Work request: In the material below, find all lines with the string "option" and copy them.

Source data:

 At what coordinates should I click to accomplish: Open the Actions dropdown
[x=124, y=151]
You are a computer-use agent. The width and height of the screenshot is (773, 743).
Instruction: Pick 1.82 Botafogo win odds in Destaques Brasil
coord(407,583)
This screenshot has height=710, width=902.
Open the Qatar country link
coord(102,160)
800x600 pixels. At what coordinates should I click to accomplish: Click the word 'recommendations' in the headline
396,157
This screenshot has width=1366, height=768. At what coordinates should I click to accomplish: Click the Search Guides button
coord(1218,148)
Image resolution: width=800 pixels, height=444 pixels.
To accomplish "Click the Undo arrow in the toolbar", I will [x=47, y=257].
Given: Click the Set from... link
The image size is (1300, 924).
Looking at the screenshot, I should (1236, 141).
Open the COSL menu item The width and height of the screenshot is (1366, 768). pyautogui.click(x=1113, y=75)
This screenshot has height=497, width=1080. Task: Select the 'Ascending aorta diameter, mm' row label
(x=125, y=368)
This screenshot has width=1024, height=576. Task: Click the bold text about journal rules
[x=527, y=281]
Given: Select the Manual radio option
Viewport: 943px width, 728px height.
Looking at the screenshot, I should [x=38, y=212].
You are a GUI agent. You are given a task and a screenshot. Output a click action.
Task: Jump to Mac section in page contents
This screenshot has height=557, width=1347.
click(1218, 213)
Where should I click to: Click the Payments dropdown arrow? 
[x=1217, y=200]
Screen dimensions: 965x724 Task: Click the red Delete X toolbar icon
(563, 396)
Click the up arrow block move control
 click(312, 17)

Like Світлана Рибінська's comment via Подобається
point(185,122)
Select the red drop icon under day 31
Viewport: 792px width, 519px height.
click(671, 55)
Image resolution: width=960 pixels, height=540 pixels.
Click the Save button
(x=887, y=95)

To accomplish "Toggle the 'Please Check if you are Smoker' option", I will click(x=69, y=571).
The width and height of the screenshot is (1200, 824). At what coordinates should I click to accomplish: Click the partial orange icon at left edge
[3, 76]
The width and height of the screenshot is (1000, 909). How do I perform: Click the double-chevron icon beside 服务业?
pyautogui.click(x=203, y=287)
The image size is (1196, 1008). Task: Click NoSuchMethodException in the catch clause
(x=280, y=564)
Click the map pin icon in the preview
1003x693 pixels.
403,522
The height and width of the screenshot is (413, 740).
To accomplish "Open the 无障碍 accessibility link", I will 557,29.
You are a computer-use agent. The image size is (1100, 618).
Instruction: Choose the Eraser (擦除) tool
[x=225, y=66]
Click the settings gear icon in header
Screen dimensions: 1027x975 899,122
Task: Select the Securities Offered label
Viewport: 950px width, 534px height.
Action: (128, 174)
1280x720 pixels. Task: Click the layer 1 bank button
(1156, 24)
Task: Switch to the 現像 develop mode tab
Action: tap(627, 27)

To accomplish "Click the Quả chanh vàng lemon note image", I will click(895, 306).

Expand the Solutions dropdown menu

Output for this exercise:
Given: Select the Manual radio option
To accomplish "Toggle the 'Please Check if you are Smoker' option", I will click(x=69, y=571).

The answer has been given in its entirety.